Why is it that shots always “ring out” in TV news accounts of shootings? Why aren’t they just “fired”?

It was probably considered a colorful expression when some observer coined it back at the time firearms were invented, but it’s still in use today, and it’s the cliché of clichés. 

In my limited experience with shooting, at a distance small arms fire makes a kind of popping noise, and close up, shots are an insult to your eardrums. You’ll notice that when you see policemen or survivalists’ children practicing at firing ranges they’re always wearing those big ear protectors. Is that so they won’t mistake the “ringing” for their cell phones and become distracted from their targets? I don’t think so.

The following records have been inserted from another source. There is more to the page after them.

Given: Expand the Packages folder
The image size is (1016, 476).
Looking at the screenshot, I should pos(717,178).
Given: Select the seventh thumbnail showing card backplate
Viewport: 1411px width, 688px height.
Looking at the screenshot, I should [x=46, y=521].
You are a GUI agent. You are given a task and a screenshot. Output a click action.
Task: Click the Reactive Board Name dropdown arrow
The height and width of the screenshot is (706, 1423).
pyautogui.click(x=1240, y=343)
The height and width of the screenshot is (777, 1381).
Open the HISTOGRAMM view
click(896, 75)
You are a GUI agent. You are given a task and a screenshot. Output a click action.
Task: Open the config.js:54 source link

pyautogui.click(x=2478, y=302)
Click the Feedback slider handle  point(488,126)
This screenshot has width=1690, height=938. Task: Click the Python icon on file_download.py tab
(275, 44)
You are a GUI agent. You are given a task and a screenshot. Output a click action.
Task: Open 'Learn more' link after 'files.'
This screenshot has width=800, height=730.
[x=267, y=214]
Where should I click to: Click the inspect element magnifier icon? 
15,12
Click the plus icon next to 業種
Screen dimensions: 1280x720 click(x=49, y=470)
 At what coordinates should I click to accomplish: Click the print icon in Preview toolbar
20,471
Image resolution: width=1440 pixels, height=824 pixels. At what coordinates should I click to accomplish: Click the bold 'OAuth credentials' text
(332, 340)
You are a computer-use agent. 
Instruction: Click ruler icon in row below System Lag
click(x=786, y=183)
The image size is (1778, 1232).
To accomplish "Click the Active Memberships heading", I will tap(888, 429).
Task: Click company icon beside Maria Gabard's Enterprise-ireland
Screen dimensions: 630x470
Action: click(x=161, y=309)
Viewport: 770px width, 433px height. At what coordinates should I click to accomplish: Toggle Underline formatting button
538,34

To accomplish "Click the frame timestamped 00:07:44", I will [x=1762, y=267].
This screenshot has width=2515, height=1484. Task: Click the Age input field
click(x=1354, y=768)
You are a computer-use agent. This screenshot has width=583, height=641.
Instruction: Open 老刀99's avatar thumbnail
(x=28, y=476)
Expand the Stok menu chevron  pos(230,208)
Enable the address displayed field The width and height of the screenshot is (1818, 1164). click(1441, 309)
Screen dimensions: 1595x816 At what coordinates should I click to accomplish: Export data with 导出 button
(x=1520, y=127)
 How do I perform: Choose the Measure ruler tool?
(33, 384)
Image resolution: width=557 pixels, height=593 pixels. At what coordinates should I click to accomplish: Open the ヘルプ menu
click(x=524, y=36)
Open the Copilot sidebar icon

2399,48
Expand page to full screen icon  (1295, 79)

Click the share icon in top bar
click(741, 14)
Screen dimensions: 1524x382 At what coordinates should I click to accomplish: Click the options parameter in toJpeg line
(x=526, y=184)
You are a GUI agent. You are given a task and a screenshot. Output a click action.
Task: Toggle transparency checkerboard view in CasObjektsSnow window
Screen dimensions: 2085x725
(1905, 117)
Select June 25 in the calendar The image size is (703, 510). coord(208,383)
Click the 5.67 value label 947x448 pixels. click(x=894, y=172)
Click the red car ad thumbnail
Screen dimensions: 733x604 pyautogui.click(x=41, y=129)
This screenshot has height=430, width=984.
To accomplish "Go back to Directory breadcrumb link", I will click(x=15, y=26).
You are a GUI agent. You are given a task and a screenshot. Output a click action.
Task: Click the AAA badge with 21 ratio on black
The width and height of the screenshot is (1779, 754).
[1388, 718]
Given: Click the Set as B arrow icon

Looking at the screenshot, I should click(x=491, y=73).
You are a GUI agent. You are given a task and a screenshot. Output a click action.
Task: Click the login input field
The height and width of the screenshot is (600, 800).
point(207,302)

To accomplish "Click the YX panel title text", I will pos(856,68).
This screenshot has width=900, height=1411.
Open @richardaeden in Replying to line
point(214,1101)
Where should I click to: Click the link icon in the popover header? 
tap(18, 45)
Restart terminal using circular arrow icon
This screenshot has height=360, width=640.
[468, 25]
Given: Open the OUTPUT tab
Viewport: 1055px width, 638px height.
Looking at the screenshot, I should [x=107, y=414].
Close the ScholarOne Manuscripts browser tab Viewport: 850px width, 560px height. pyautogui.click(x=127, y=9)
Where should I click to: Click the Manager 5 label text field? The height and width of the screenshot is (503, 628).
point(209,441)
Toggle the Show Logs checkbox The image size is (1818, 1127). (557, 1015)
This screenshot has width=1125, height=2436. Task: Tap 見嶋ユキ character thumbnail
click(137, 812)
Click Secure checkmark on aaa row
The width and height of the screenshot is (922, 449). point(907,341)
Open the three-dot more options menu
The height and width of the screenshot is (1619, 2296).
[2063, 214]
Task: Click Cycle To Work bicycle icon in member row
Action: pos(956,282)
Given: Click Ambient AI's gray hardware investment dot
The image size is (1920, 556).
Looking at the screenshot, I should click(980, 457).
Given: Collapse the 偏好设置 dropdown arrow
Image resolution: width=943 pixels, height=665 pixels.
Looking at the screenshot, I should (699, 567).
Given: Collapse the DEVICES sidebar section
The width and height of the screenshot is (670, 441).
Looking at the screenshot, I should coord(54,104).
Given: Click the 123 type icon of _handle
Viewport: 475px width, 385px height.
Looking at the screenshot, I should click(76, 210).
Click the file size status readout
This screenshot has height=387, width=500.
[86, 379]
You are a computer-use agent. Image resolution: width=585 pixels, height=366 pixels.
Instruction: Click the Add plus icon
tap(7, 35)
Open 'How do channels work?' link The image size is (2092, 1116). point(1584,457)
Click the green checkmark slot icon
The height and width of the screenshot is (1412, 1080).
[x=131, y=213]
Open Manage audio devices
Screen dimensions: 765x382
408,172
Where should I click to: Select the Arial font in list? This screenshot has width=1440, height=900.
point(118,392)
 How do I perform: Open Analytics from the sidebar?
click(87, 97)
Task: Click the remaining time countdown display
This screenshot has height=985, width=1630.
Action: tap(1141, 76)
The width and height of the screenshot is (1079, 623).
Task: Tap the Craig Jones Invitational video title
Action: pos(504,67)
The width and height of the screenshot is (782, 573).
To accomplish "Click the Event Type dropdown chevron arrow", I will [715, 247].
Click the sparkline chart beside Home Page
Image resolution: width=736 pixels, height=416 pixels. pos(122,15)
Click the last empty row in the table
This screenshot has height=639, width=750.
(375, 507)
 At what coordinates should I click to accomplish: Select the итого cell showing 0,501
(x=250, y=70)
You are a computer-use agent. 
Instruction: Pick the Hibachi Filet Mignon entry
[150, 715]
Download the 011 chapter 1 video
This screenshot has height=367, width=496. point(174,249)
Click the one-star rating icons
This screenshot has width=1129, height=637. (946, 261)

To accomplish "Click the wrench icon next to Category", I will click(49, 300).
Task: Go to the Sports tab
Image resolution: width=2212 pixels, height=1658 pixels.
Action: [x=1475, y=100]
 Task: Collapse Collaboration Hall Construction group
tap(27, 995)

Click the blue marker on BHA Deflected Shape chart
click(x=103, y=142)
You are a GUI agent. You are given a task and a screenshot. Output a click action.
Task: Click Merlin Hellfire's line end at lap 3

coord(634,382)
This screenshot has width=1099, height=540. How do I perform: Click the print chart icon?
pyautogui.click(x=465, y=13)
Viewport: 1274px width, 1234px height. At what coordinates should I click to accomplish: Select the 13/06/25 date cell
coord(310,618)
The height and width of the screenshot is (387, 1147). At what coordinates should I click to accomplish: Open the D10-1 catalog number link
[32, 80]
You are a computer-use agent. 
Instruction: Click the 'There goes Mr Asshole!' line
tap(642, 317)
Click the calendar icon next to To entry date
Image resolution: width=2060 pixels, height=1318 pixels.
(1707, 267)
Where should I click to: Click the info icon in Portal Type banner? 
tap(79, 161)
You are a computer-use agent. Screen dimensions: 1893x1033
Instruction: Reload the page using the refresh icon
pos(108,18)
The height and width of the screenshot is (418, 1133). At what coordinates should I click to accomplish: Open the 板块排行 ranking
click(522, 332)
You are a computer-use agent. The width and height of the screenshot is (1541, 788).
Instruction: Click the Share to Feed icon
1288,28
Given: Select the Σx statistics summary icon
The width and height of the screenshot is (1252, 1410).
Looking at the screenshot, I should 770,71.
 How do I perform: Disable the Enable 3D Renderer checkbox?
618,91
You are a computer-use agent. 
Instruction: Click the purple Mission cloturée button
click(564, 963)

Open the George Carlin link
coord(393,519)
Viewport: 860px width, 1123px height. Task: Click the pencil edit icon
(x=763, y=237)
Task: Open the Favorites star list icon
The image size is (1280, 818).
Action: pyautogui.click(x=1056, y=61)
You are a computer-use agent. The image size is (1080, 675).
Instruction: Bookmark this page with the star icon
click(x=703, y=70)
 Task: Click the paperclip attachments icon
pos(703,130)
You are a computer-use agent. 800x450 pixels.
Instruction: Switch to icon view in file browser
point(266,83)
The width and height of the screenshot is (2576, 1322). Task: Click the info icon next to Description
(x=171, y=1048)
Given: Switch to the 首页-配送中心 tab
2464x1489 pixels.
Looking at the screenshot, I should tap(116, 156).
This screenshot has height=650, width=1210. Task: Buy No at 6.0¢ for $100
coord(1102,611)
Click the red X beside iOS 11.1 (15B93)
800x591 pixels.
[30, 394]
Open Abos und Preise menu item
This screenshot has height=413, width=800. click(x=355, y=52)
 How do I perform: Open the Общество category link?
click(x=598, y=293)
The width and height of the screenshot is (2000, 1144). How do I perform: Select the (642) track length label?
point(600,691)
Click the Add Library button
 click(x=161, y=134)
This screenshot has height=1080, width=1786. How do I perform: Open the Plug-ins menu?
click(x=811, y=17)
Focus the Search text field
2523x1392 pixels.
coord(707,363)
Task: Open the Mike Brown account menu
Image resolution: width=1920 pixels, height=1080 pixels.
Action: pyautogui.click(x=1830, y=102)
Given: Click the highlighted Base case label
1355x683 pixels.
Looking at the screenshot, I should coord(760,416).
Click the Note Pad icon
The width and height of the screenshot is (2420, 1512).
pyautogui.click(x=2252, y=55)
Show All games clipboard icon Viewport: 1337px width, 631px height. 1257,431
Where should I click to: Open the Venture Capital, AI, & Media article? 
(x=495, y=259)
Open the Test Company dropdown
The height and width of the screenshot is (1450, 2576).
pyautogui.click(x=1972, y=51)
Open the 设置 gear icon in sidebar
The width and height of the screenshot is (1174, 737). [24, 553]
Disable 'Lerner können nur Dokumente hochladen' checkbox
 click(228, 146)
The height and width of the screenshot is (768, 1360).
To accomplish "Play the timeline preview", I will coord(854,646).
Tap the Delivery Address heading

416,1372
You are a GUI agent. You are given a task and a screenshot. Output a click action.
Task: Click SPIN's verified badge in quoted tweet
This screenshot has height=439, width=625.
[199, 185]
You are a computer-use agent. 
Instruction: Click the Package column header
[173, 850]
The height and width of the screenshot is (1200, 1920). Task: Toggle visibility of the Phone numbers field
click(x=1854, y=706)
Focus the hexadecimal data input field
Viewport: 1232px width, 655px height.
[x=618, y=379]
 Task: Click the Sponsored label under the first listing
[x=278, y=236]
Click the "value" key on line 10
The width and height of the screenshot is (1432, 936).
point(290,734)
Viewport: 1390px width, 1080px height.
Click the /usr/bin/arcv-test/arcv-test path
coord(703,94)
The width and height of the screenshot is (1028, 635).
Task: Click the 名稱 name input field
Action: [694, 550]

But there is a ringing sound associated with one particular type of shooting. Anyone who has fired an M-1 rifle will remember the sound of the empty clip leaving the rifle. However -- War Story Ahead -- I may be the only person who can honestly associate “ringing” with the firing of an artillery round.

Actually it had less to do with the sound itself than with my position relative to it. 

I was engaged in “O and S”-ing an artillery piece. The purpose of orientation and synchronization is to arrange for the gun to fire in the direction the radar is pointing when it’s indicating a target. They probably do it digitally today, but when I was involved with it it required sticking your head into the breech and boresighting on some feature of the landscape. That’s what I was doing when a very large gun 20 yards away fired. The sound reverberated in the confined space in which my head was enclosed, and my ears were ringing the rest of the day.  

But I don’t cite that as justification for furthering the use of the cliché; in fact, I think the expression ought to be banned in polite journalism. Certainly you don’t hear it in ordinary verbal (non-TV-anchor) descriptions of gunfights. More likely it will be,       “I heard these three shots, bam, bam, bam…”  The police would record,  in their famously stilted language, that "the perpetrator fired three rounds from a .38 caliber pistol at the responding officer, who returned fire, striking the deceased in the upper torso…” (but you hardly ever see anything there about anything “ringing”). 

I make fun of how the police talk, but their descriptions aren't any duller than what you get from TV, where shots always ring out, bullets start flying and, inevitably, it turns into a war zone. Gotta be something between cop jargon and TV cliché. I'll have to work on it.